Y más cuando nuestra tradición futbolística nos rememora un pasado en el que las alegrías son recientes y que la gente se acostumbra a eso y exige que se repitan una y otra vez, como cualquier afición en el mundo. Para el futbolista venezolano, que su ADN está tratando de cambiar de los derroteros a ser competitivos en cancha y mente, ese exceso de exigencia puede pasarle factura. A una edad temprana, donde la personalidad se está formando, puede ser un duro lastre tener que cargar con tanto.

Y de eso se trata el profesionalismo. Lo exigente te debe moldear, te apura un proceso, te ayuda a madurar siempre y cuando en casa y en el equipo haya quien te ayude a orientar. Partiendo de este punto, hago referencia a las alabanzas y reconocimientos que en los medios de comunicación o a través de las redes sociales hacemos los comunicadores cuando un futbolista joven destaca en nuestro país.
He leído críticas. Nos hacen culpables de “agrandar” a los chamos con piropos, calificativos, sobrenombres. Algo que es normal en otros países futboleros, quizá en el nuestro no lo es por tantas desilusiones y fracasos, tanto individuales como colectivos. La gente tiene razón, no quiere ya más que le vendamos humo. Y ahora se intensifica porque el venezolano se ha sensibilizado ante tantas frustraciones, que van más allá de un resultado deportivo.

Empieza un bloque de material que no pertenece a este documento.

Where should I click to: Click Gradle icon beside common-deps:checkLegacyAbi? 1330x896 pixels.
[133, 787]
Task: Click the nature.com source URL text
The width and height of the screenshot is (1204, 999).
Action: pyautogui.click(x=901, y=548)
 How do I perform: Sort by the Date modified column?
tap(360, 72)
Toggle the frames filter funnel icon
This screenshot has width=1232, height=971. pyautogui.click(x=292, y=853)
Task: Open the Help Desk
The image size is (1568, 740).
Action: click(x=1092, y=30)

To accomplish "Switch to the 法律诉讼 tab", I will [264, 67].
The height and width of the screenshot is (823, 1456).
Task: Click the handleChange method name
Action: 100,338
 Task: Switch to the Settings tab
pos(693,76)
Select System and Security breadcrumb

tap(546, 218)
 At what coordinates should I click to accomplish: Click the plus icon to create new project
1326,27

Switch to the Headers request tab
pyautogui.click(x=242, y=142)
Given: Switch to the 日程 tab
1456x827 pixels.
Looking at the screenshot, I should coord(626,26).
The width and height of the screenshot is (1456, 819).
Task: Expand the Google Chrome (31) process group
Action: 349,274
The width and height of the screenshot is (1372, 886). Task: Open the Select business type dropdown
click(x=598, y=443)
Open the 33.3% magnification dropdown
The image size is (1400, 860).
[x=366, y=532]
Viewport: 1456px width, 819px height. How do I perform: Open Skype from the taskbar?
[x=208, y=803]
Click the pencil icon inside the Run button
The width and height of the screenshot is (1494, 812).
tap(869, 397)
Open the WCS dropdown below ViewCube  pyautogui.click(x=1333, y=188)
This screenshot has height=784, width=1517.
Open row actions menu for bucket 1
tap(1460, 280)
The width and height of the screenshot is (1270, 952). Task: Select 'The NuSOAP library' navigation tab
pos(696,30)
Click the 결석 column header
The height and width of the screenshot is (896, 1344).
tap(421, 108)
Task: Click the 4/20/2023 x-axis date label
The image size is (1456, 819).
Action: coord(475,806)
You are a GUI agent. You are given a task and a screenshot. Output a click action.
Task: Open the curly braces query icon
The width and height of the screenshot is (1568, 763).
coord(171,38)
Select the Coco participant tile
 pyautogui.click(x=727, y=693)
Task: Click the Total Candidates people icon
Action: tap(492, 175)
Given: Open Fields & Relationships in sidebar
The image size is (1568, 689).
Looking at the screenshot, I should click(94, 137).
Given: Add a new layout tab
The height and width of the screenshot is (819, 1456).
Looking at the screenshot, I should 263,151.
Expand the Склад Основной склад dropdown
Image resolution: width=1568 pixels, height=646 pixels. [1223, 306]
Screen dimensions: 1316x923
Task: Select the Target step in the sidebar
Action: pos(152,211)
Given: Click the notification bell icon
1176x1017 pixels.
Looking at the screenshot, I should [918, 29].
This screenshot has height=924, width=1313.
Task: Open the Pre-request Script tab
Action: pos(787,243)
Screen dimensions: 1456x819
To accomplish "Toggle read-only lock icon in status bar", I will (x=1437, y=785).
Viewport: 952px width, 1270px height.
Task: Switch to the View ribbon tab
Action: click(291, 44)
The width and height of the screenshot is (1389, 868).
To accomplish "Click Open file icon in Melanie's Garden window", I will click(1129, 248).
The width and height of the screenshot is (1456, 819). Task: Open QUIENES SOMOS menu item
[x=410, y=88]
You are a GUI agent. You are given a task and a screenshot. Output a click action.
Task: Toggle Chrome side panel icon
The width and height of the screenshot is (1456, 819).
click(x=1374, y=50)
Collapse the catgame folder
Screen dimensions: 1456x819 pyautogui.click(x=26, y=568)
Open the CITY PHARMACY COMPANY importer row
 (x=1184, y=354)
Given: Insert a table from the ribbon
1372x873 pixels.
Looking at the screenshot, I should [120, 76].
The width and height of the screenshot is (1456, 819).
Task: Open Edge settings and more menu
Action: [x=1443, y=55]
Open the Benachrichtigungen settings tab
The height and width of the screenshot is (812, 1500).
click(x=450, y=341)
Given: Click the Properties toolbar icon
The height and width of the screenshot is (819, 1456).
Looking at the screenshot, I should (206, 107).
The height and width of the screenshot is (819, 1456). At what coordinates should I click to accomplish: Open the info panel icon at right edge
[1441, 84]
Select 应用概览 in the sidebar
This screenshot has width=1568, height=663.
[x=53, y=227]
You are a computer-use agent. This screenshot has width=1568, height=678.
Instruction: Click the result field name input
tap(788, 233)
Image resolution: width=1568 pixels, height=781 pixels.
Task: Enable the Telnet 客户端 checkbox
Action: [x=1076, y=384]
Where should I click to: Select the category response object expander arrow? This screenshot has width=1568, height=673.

Tenemos cicatrices, hemos sido golpeados y no queremos que nos vendan más espejos. Sin embargo, a mí en lo particular, me es difícil no compartir mi alegría cuando un muchacho surge de entre las piedras para regalarnos hermosos gestos con el balón en los pies. Esa emoción, para quienes tenemos llagas de haber sufrido desazones futbolísticas, es inevitable no compartirla.
Pero toca entender y dar la razón a la gente. Nuestros muchachos aún no están preparados para manejar una alabanza y la gente no quiere falsas ilusiones. Es algo que se puede manejar con criterio porque, así como podemos disfrutar de las cosas buenas que hacen, la opinión muchas veces desmedida es un tizón de fuego para que el chamo se desoriente.

Hay algo real luego del análisis: la culpa no es del periodista que lo alaba. ¿Si es responsable? Puede ser, pero todo depende siempre del protagonista. Salomón Rondón llegó a Europa y logró el éxito en un ámbito de alabanzas. No se estrelló contra una pared de realidad sino supo trepar a la cumbre en ese contexto. Es decir, en cristiano: el éxito no depende de la opinión de los demás.
La crítica, como la alabanza, hacen daño. El criterio está en cómo lo hacemos, como comunicadores, porque influimos. Ciertamente influimos.